■ **FRAGMENTO DEL ARTÍCULO**:
CULTURA

La pasión más tormentosa de Hollywood

Laurence Olivier y Vivien Leigh vivieron una turbulenta pasión. Aun muchos años después, cuando cada uno se había vuelto a casar, ella seguía considerándolo su marido.

En sus memorias, Laurence Olivier relata cómo a veces, en medio de la noche, sonaba el teléfono de su casa en Londres, la casa en la que vivía con su tercera esposa, Joan Plowright. Olivier salía de la cama, se enfundaba en su robe de chambre y bajaba sigilosamente al primer piso a atender la llamada para no despertar a su mujer. Sabía que era Vivien, que lo telefoneaba desde los Estados Unidos sin tener en cuenta la hora para preguntarle, por ejemplo, si el color lavanda le parecía más adecuado para el papel pintado de la nueva habitación de invitados, como si él aún fuera su marido.

■ **DATOS RECOPILADOS**:
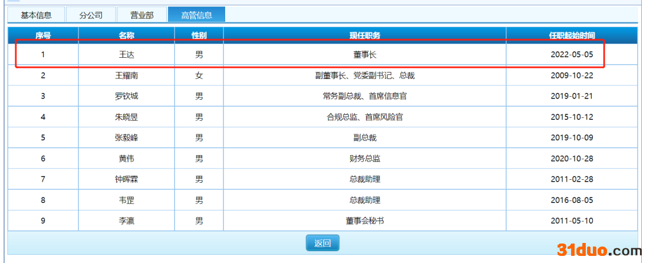Click the 常务副总裁、首席信息官 cell
This screenshot has height=263, width=653.
point(365,96)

■ **EJERCICIOS PROPUESTOS**:
a: Responda brevemente, a partir del artículo sobre Laurence Olivier y Vivien Leigh:
(i) ¿Qué seguía considerando Vivien Leigh a Olivier aun años después, cuando cada uno se había vuelto a casar?
(ii) ¿Cómo se llamaba la tercera esposa de Olivier?
(iii) ¿Desde qué país telefoneaba Vivien a Olivier?
b: Repita con exactitud el pasaje del artículo sobre Olivier y Leigh desde "La pasión más" hasta "considerándolo su marido.".
c: Retome el artículo sobre Laurence Olivier y Vivien Leigh a partir de su última oración.
Los datos no son necesarios para resolver ninguna de las tareas.

■ **RESPUESTAS**:
a:
(i) Su marido.
(ii) Joan Plowright.
(iii) Desde los Estados Unidos.

b:
La pasión más tormentosa de Hollywood

Laurence Olivier y Vivien Leigh vivieron una turbulenta pasión. Aun muchos años después, cuando cada uno se había vuelto a casar, ella seguía considerándolo su marido.

c:
Se casaron el 31 de agosto de 1940, con Katharine Hepburn como madrina. Tanto Vivien Leigh como Laurence Olivier eran jóvenes y llenos de talento. Él era reconocido mundialmente como el mejor actor capaz de encarnar los personajes de Shakespeare; ella, quien ya se había lucido junto a Marlon Brando en Un tranvía llamado deseo, había llegado a la consagración con su papel de ­Scarlett O’Hara en Lo que el viento se llevó, papel que le permitiría alzarse con el Óscar en 1940. Parecían tenerlo todo. Y, en verdad, no les faltó nada, ni siquiera la tragedia.

Laurence Olivier descubrió a Vivien Leigh cuando en 1935 la vio interpretando a una prostituta en la obra La máscara de la virtud. En sus memorias, el actor confesó el efecto que le produjo: “Tiene un atractivo de una naturaleza más perturbadora que yo haya visto nunca”. En reciprocidad, ella fue a verlo a él representar Romeo y Julieta, en la que él encarnaba a un Romeo enérgico y pletórico de sensualidad. Después de la función, ella se acercó a saludarlo al camarín, y a manera de despedida le dio un beso en el hombro desnudo. “Quedé borracho de deseo”, dijo él después de aquel encuentro. Por entonces, ambos estaban casados. Pronto se harían amantes. Cinco años después decidieron casarse.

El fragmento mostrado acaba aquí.